Carlos del Rio, seorang profesor kedokteran dan ahli penyakit menular di Emory University di Atlanta. Juga menegaskan bahwa sekolah-sekolah di AS tidak akan tertutup meskipun Mpox menyebar. “Pendekatan terhadap virus ini sangat berbeda,” katanya.
Michelle Taylor, direktur Departemen Kesehatan Shelby County di Memphis, Tennessee, menambahkan bahwa Mpox tidak menyebar melalui udara. Dan tidak ada bukti bahwa virus ini bermutasi atau menyebar dengan cara yang dapat menyebabkan penutupan sekolah.
“Berdasarkan ilmu pengetahuan, saya tidak percaya hal itu akan terjadi,” tambahnya.
Sebelumnya, Sekretaris Jenderal WHO, Tedros Adhanom Ghebreyesus, menyatakan bahwa penyebaran Mpox dapat di hentikan dan mengendalikan.
Sejak wabah global dimulai pada tahun 2022, lebih dari 100.000 kasus Mpox telah di laporkan ke WHO, dengan peningkatan signifikan terjadi di Afrika.

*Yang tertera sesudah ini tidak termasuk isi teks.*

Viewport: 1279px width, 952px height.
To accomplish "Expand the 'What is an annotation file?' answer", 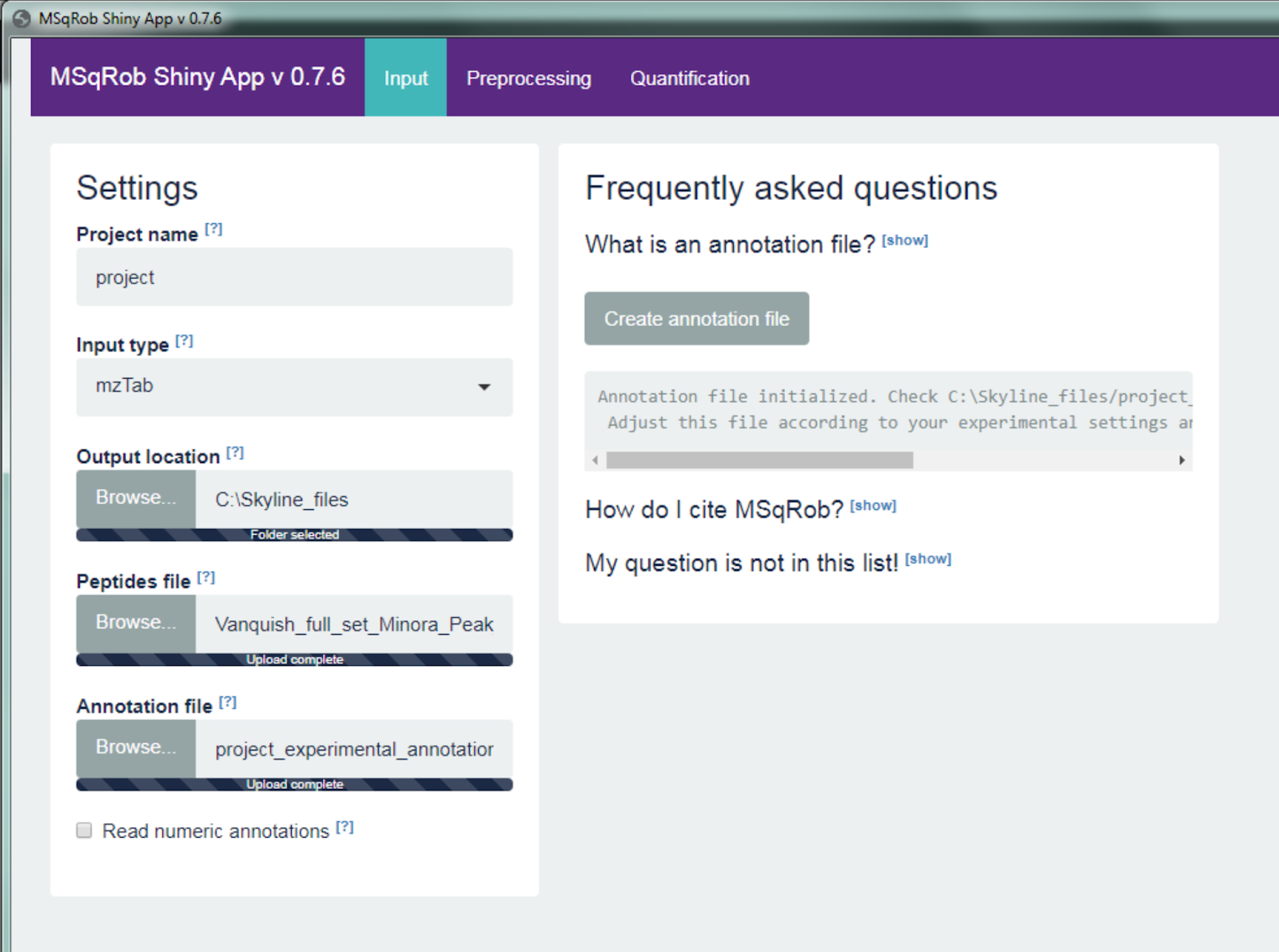I will (904, 241).
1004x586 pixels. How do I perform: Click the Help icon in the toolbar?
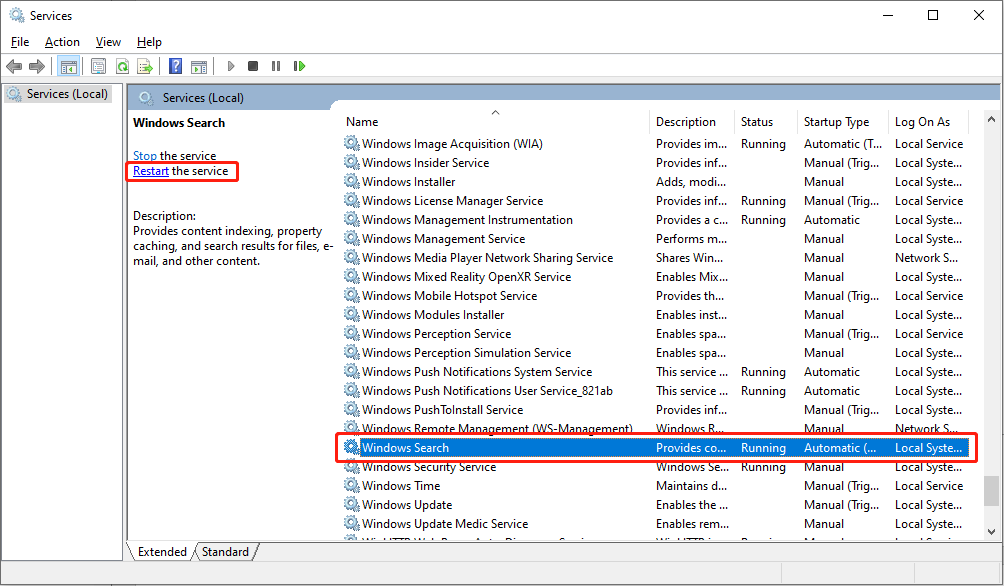pos(175,66)
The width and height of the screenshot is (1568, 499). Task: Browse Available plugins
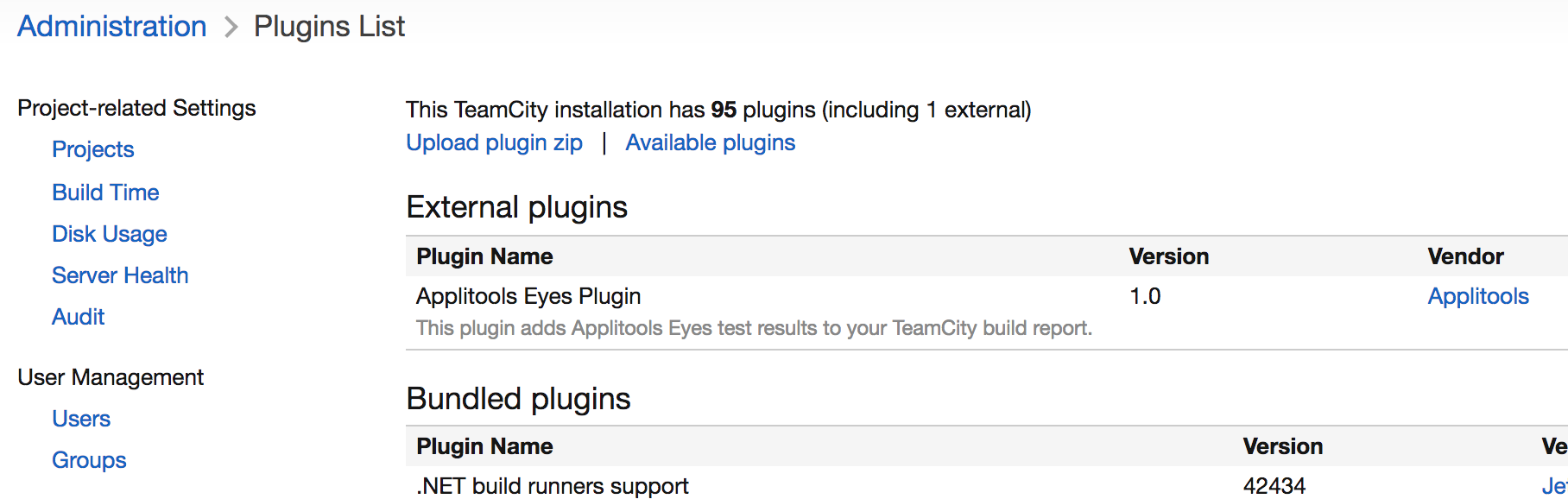point(710,142)
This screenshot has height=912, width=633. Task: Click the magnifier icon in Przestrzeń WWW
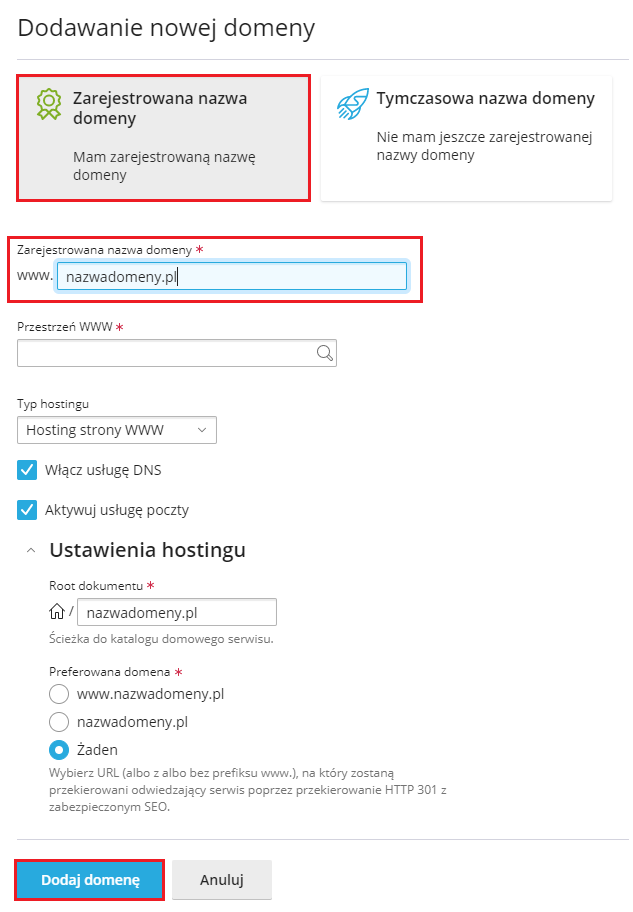[325, 352]
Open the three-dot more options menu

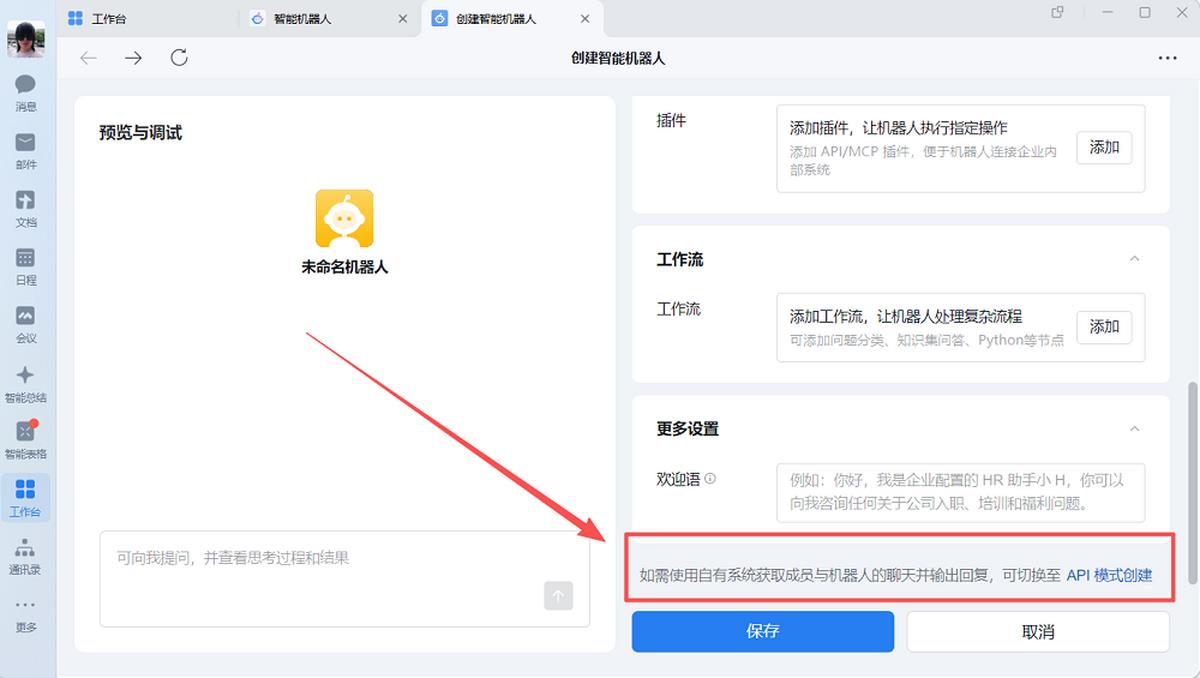(x=1167, y=58)
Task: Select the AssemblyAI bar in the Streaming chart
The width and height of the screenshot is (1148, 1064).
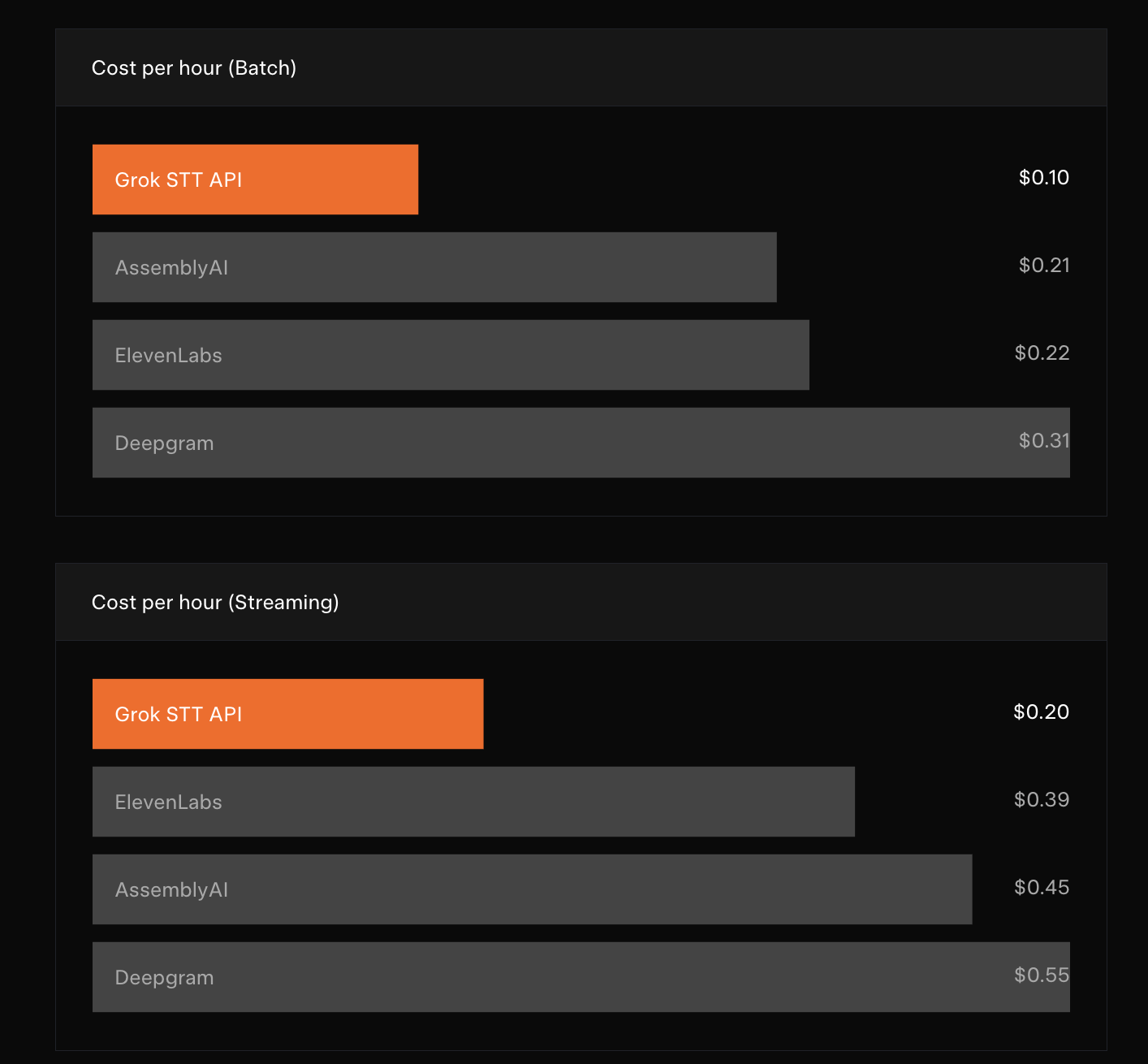Action: click(568, 889)
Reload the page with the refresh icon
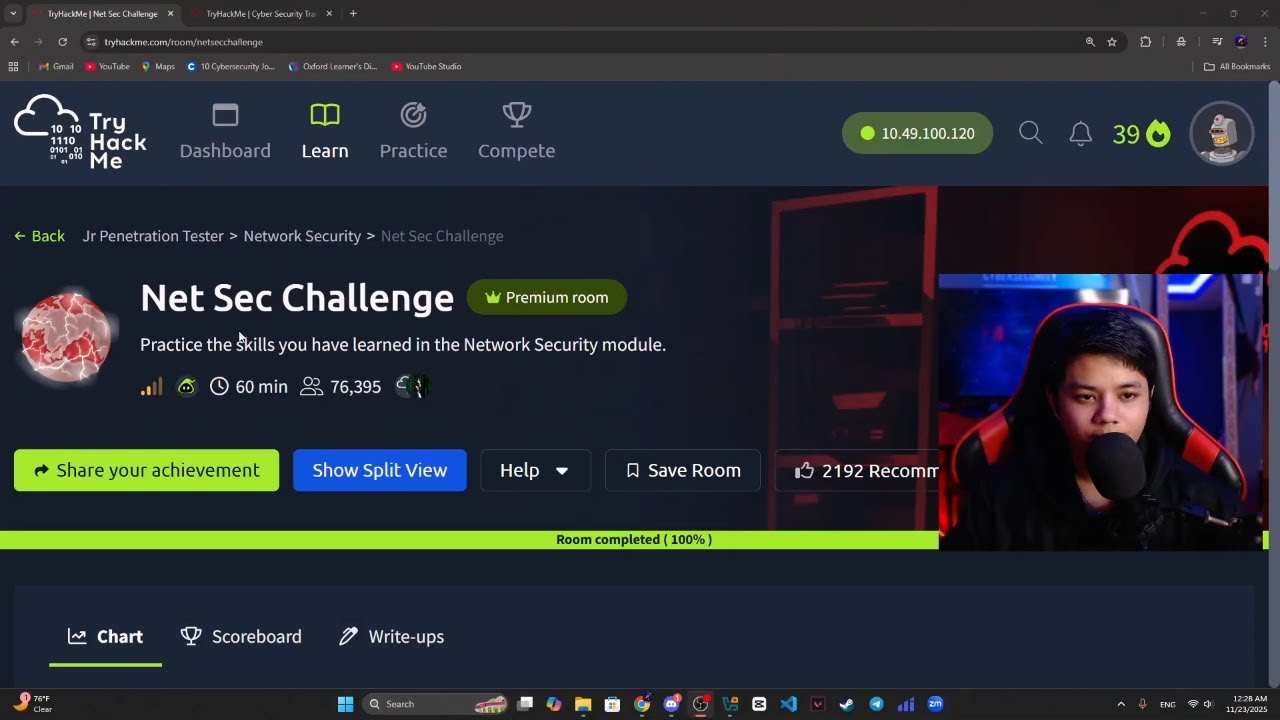 (62, 42)
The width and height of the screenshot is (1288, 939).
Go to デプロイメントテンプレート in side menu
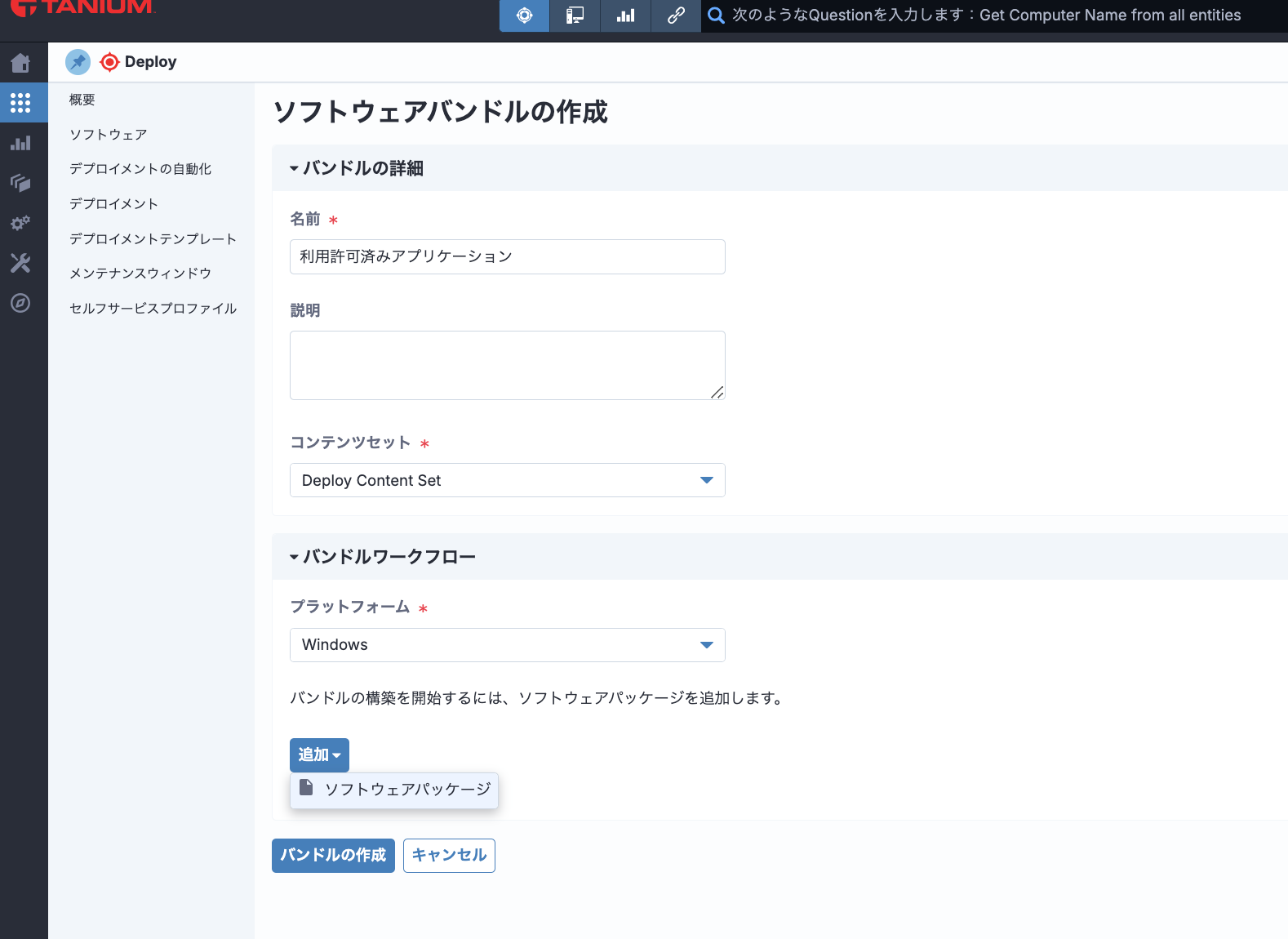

Sebelumnya, Pemerintah Provinsi DKI Jakarta melaporkan bahwa terdapat 59 kasus terkonfirmasi cacar monyet (Monkeypox/Mpox) di Jakarta dari 13 Oktober 2023 hingga 19 Agustus 2024.
Kepala Dinas Kesehatan DKI Jakarta, Ani Ruspitawati, mengungkapkan bahwa pada tahun 2024, terdapat 11 kasus Mpox yang tersebar di delapan kecamatan di Jakarta.
Secara terperinci, pada Januari 2024 tercatat enam kasus, kemudian tiga kasus pada Februari 2024, dan masing-masing satu kasus terjadi di luar Jakarta pada Mei dan Juni.